Fluoride has been added to toothpaste and water supplies to strengthen our teeth and has been shown to assist in bone growth and recovery. 

Now, a new discovery may have revealed where fluorine was forged in the early Universe. Using the Atacama Large Millimeter/submillimeter Array (ALMA) located in Northern Chile, a team of astronomers has found traces of fluoride in a distant star-forming galaxy. 

In a paper published in the journal Nature Astronomy the authors explain that until recently, despite astronomers having some success in detecting fluorine in early stars, researchers were still debating where fluorine is produced.

Suspects for fluorine production currently include asymptotic giant branch stars, the ν-process in core-collapse supernovae, and Wolf–Rayet stars. These stars vary widely in both mass and lifespans.

Discovering fluorine in galaxies at great distances and thus at high redshifts could reveal how fluorine was produced in massive galaxies and could in turn teach astronomers more about how the Universe’s chemical contents evolved.

How Are Elements Created?

Forming shortly after the big bang, hydrogen was the first and simplest chemical element. Containing a single proton orbited by a single electron, it is still the Universe’s most abundant element.

Forming shortly after this was helium, deuterium — heavy hydrogen with a neutron joining the proton in the atomic nucleus — and lithium. The other heavier still elements would form in massive nuclear furnaces of gravitational bound hydrogen and helium, which we know now as stars.

Stars were created in the early Universe, around 100 million years after the rapid expansion we call the big bang, when overdense regions in the sea of hydrogen and helium collapsed in galaxies. In these areas, where this sea of gas was hot and dense enough, stars were born.

After billions of years this first generation of stars died; running out of fuel to sustain nuclear fusion and protect against gravitational collapse, they ended their lives in supernova explosions. The cosmic blasts dispersed heavier elements throughout the Universe.

These seeded elements would then go on to become the material from which the next generation of stars formed.

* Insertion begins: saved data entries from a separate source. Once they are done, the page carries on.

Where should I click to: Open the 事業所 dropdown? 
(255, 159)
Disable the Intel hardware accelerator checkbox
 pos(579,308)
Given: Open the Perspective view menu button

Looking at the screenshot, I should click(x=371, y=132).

Astronomers refer to any chemical elements heavier than helium and hydrogen as “metals.” The first generation of stars were metal-poor, containing just traces of lithium. The generations of stars that came later would be increasingly rich in these metals.

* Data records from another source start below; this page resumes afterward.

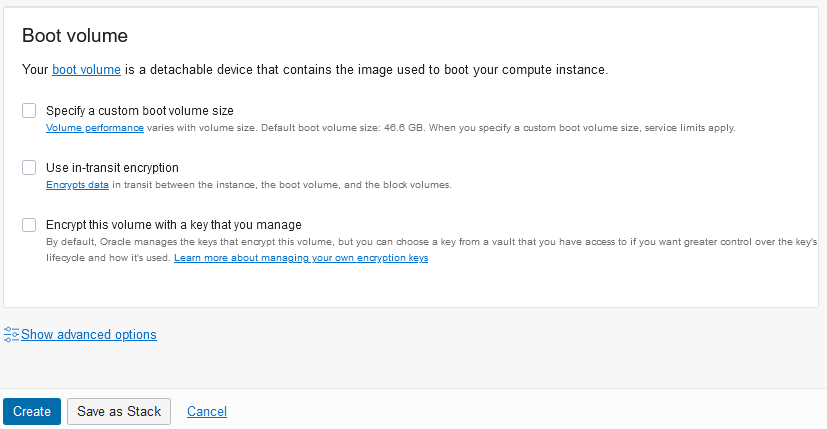Click the Save as Stack button
Viewport: 827px width, 429px height.
pyautogui.click(x=119, y=412)
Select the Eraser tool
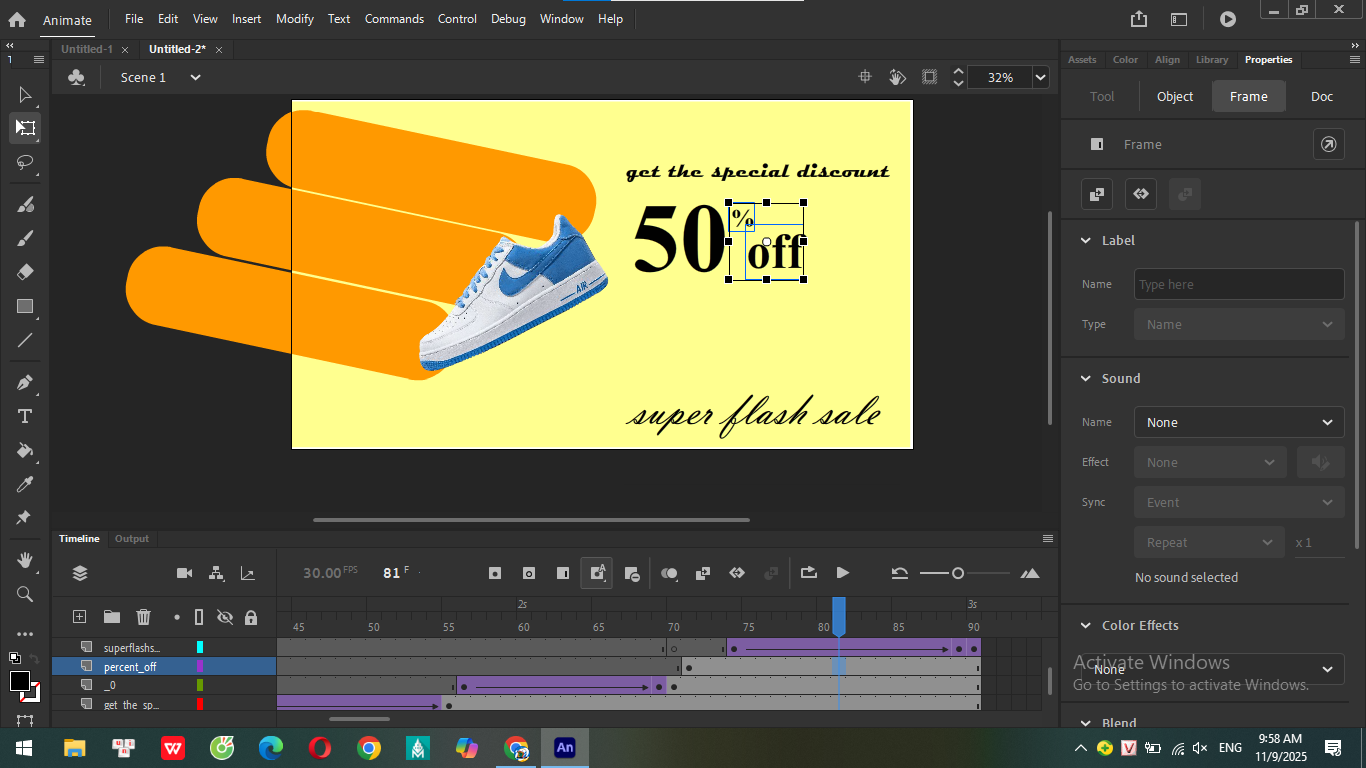This screenshot has width=1366, height=768. (x=25, y=272)
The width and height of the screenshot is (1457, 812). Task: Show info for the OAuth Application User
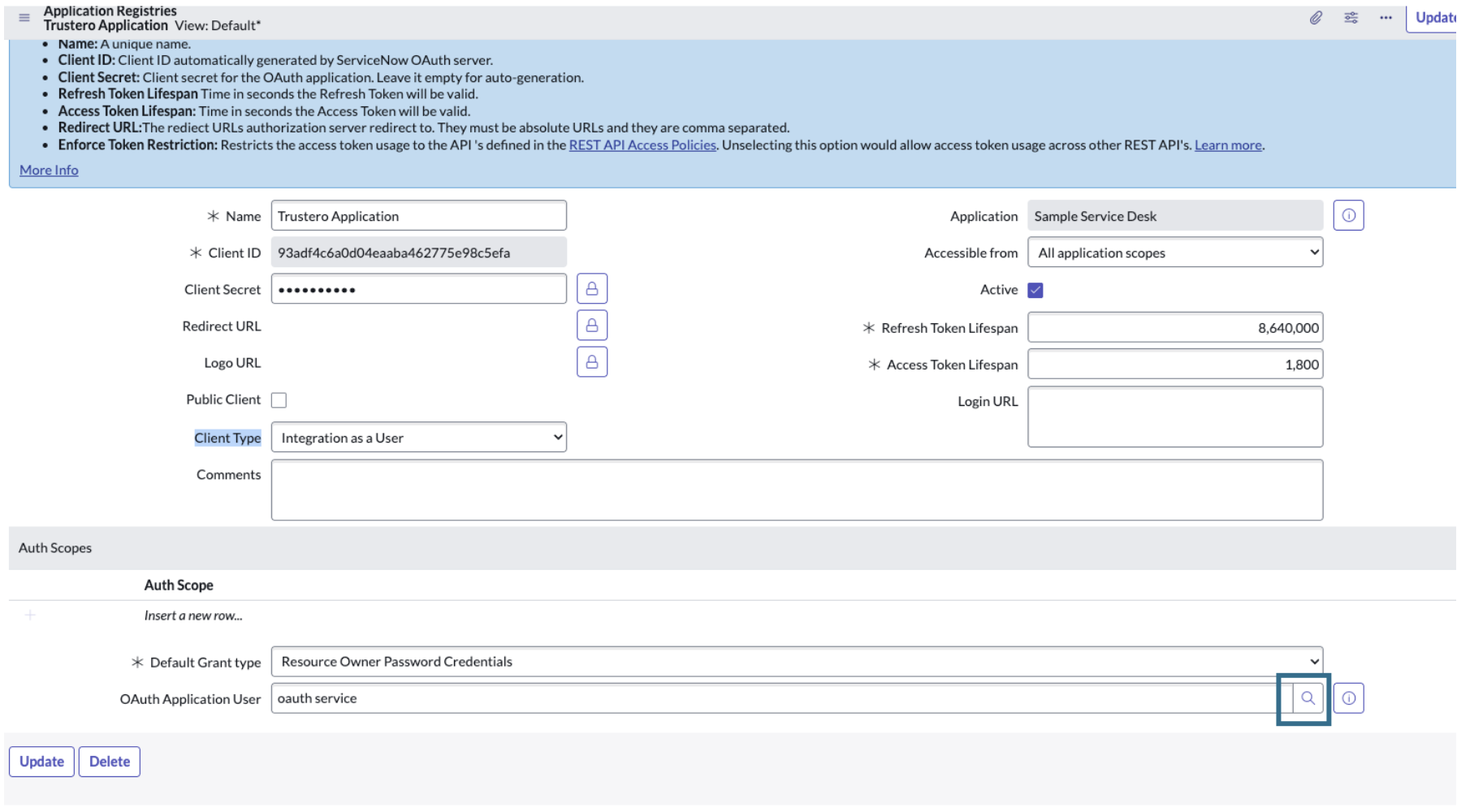[1348, 698]
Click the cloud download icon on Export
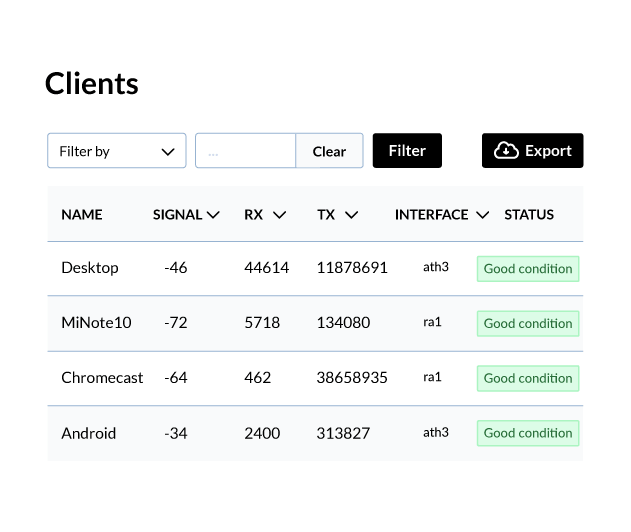Viewport: 631px width, 532px height. [506, 151]
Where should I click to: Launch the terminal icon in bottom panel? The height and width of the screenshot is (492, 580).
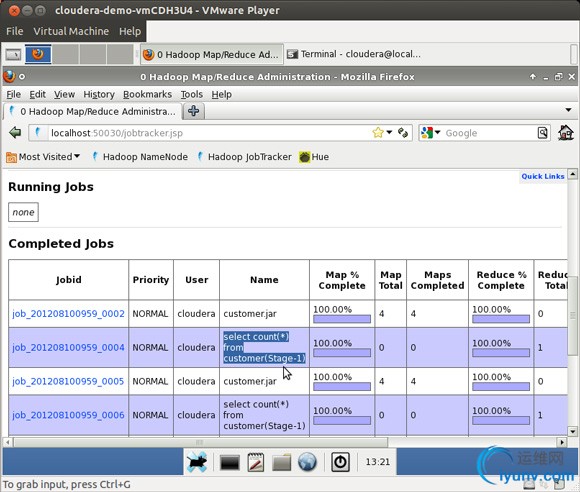pos(229,462)
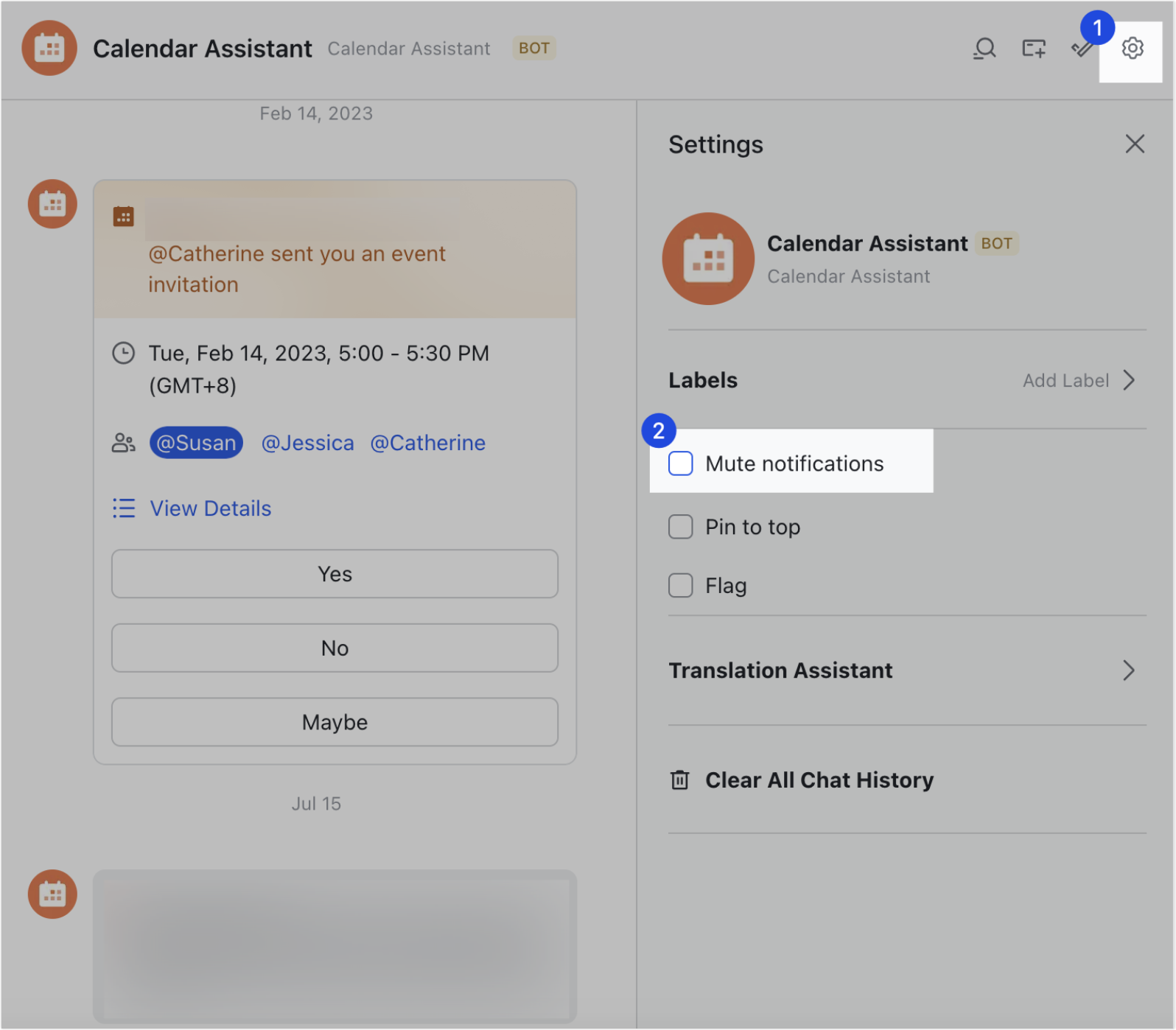Enable the Mute notifications checkbox
This screenshot has width=1176, height=1030.
680,463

 Star formation hit its peak when the Universe was about 3.5 billion years old, with star birth rates declining since this point between 8 and 10 billion years ago. Astronomers want to know what happened at this point, as it could provide a vital clue as to why the Universe around us takes the shape it does today.

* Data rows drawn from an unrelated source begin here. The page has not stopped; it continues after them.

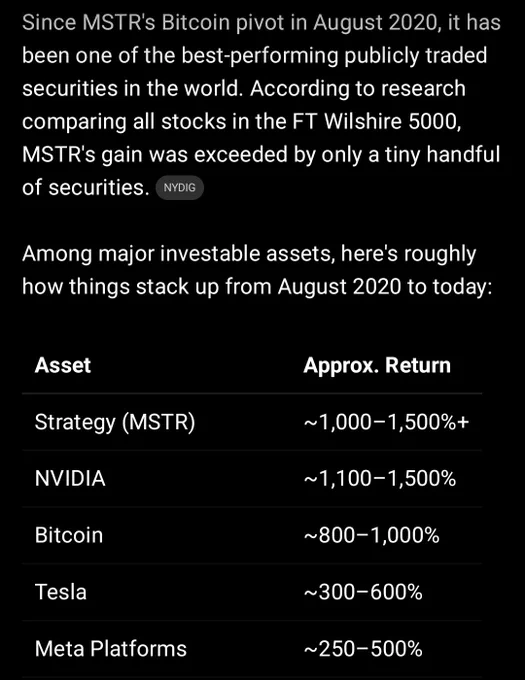This screenshot has height=680, width=525.
Task: Click the Tesla row label
Action: (61, 592)
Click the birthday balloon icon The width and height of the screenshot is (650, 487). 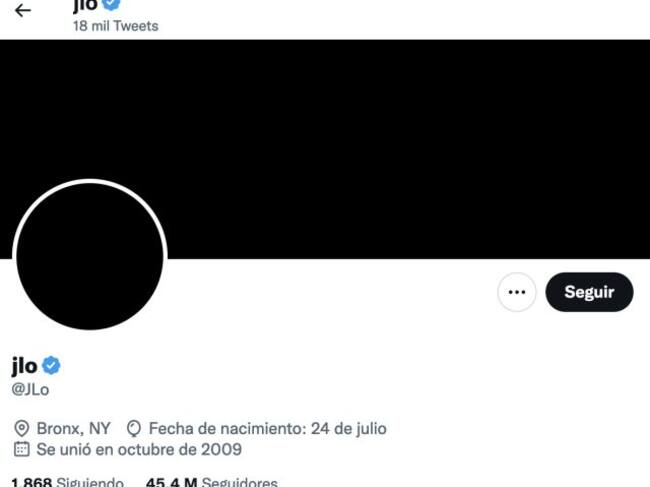pyautogui.click(x=133, y=429)
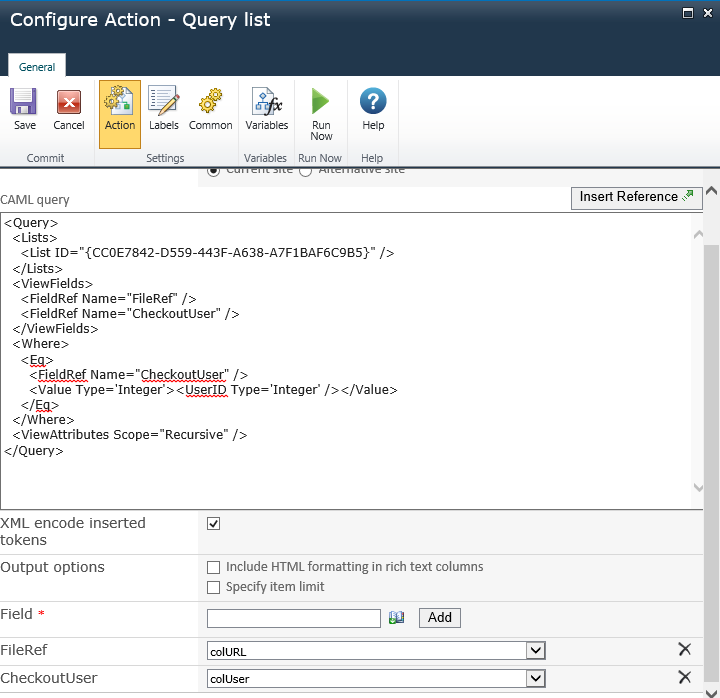Remove the CheckoutUser field row
The image size is (720, 698).
(x=684, y=678)
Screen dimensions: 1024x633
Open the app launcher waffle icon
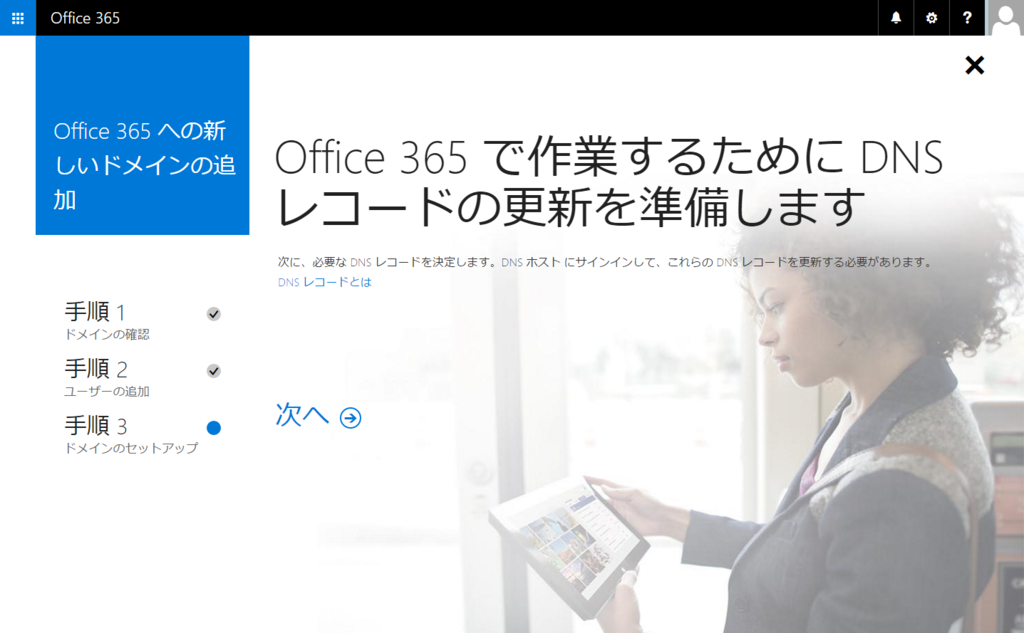(18, 18)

This includes discovering how the heavy elements were created and dispersed, including fluorine. 

Observing An Early Galaxy

A team of astronomers, including Maximilien Franco from the University of Hertfordshire in the UK, studied the high redshift galaxy NGP–190387. We see this galaxy as it was when the Universe was just 1.4 billion years old, roughly 10 percent of its current age. 

Because stars expel the elements they form in their cores as they reach the end of their lives, the detection of fluorine in such an early galaxy may indicate that the stars that were the birthplace of fluorine must have lived and died quickly.

The more massive a star is, the quicker it burns through its fuel and reaches the end of its lifetime. That means that the team’s findings indicate that fluorine must form in the most massive of stars.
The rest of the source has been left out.